Low-level utilities for spherical geometry.

geoArea(object)

Source · Returns the spherical area of the specified GeoJSON object in steradians. This is the spherical equivalent of path.area.

geoBounds(object)

Source · Returns the spherical bounding box for the specified GeoJSON object. The bounding box is represented by a two-dimensional array: [[left, bottom], [right, top]], where left is the minimum longitude, bottom is the minimum latitude, right is maximum longitude, and top is the maximum latitude. All coordinates are given in degrees. (Note that in projected planar coordinates, the minimum latitude is typically the maximum y-value, and the maximum latitude is typically the minimum y-value.) This is the spherical equivalent of path.bounds.

geoCentroid(object)

Source · Returns the spherical centroid of the specified GeoJSON object. This is the spherical equivalent of path.centroid.

geoDistance(a, b)

Source · Returns the great-arc distance in radians between the two points a and b. Each point must be specified as a two-element array [longitude, latitude] in degrees. This is the spherical equivalent of path.measure given a LineString of two points.

geoLength(object)

Source · Returns the great-arc length of the specified GeoJSON object in radians. For polygons, returns the perimeter of the exterior ring plus that of any interior rings. This is the spherical equivalent of path.measure.

geoInterpolate(a, b)

Source · Returns an interpolator function given two points a and b. Each point must be specified as a two-element array [longitude, latitude] in degrees. The returned interpolator function takes a single argument t, where t is a number ranging from 0 to 1; a value of 0 returns the point a, while a value of 1 returns the point b. Intermediate values interpolate from a to b along the great arc that passes through both a and b. If a and b are antipodes, an arbitrary great arc is chosen.

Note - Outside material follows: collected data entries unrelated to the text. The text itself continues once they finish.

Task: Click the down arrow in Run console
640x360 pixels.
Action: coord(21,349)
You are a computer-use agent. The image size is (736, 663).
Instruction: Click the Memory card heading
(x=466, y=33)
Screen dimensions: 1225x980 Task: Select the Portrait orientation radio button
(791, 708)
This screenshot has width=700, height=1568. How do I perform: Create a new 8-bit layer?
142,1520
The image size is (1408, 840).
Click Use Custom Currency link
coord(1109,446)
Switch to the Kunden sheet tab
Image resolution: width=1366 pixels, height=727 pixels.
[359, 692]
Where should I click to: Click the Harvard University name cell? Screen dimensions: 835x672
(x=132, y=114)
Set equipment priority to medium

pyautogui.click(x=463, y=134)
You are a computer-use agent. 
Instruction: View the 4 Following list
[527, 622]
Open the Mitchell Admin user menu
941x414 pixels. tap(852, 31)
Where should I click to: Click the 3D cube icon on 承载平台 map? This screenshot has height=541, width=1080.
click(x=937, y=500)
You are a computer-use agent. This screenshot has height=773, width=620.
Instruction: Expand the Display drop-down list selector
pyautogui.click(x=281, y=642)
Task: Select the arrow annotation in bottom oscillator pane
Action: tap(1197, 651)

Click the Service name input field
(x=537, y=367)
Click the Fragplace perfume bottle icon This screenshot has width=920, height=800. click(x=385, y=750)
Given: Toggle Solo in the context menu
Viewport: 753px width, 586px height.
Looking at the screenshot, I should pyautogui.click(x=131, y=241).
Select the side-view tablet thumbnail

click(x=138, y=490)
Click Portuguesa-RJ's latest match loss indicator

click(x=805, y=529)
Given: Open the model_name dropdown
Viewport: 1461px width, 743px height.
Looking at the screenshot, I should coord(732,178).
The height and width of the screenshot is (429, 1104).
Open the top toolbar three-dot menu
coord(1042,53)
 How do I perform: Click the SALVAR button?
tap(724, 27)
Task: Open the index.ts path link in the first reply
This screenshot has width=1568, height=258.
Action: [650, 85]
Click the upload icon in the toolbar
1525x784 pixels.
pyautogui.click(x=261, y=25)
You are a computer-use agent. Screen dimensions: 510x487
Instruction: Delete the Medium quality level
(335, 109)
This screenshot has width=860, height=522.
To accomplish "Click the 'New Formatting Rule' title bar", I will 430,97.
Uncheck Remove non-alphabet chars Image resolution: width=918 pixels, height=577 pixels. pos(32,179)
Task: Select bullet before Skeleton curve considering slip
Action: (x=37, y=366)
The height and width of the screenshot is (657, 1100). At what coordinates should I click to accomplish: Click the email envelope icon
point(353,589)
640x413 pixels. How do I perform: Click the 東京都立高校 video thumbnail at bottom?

geoContains(object, point)

Source · Returns true if and only if the specified GeoJSON object contains the specified point, or false if the object does not contain the point. The point must be specified as a two-element array [longitude, latitude] in degrees. For Point and MultiPoint geometries, an exact test is used; for a Sphere, true is always returned; for other geometries, an epsilon threshold is applied.

geoRotation(angles)

Source · Returns a rotation function for the given angles, which must be a two- or three-element array of numbers [lambda, phi, gamma] specifying the rotation angles in degrees about each spherical axis. (These correspond to yaw, pitch and roll.) If the rotation angle gamma is omitted, it defaults to 0. See also projection.rotate.

rotation(point)

Source · Returns a new array [longitude, latitude] in degrees representing the rotated point of the given point. The point must be specified as a two-element array [longitude, latitude] in degrees.

rotation.invert(point)

Source · Returns a new array [longitude, latitude] in degrees representing the point of the given rotated point; the inverse of rotation. The point must be specified as a two-element array [longitude, latitude] in degrees.